SWEDENBORG'S heaven is a sexual heaven, because for him sex is primarily a spiritual fact, and only secondarily, and because of what it is primarily, a physical fact; and salvation is hardly possible, according to him, apart from a genuine marriage (whether achieved here or hereafter). Man and woman are considered as complementary beings, and it is only through the union of one man with one woman that the perfect angel results. The altruistic tendency of such a theory as contrasted with the egotism of one in which perfection is regarded as obtainable by each personality of itself alone, is a point worth emphasising. As to the nature of this union, it is, to use SWEDENBORG'S own terms, a conjunction of the will of the wife with the understanding of the man, and reciprocally of the understanding of the man with the will of the wife. It is thus a manifestation of that fundamental marriage between the good and the true which is at the root of all existence; and it is because of this fundamental marriage that all men and women are born into the desire to complete themselves by conjunction. The symbol of sexual intercourse is a legitimate one to use in speaking of this heavenly union; indeed, we may describe the highest bliss attainable by the soul, or conceivable by the mind, as a spiritual orgasm. Into conjugal love "are collected," says SWEDENBORG, "all the blessednesses, blissfulnesses, delightsomenesses, pleasantnesses, and pleasures, which could possibly be conferred upon man by the Lord the Creator."[1] In another place he writes: "Married partners [in heaven] enjoy similar intercourse with each other as in the world, but more delightful and blessed; yet without prolification, for which, or in place of which, they have spiritual prolification, which is that of love and wisdom." "The reason," he adds, "why the intercourse then is more delightful and blessed is, that when conjugial love becomes of the spirit, it becomes more interior and pure, and consequently more perceptible; and every delightsomeness grows according to the perception, and grows even until its blessedness is discernible in its delightsomeness."[1b] Such love, however, he says, is rarely to be found on earth.
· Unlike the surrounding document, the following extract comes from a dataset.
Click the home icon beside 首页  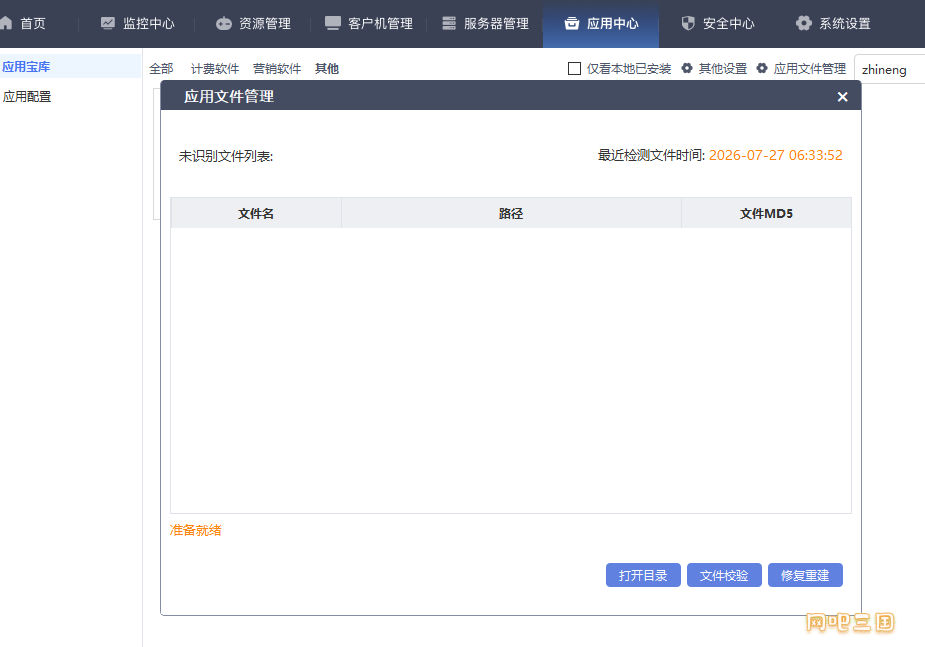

[1] EMANUEL SWEDENBORG: _The Delights of Wisdom relating to Conjugial Love_ (trans. by A. H. SEARLE, 1891), SE 68.

[1b] EMANUEL SWEDENBORG: _Op. cit_., SE 51.


A learned Japanese speaks with approval of Idealism as a "dream where sensuousness and spirituality find themselves to be blood brothers or sisters."[2] It is a statement which involves either the grossest and most dangerous error, or the profoundest truth, according to the understanding of it. Woman is a road whereby man travels either to God or the devil. The problem of sex is a far deeper problem than appears at first sight, involving mysteries both the direst and most holy. It is by no means a fantastic hypothesis that the inmost mystery of what a certain school of mystics calls "the Secret Tradition" was a sexual one. At any rate, the fact that some of those, at least, to whom alchemy connoted a mystical process, were alive to the profound spiritual significance of sex, renders of double interest what they have to intimate of the achievement of the _Magnum Opus_ in man.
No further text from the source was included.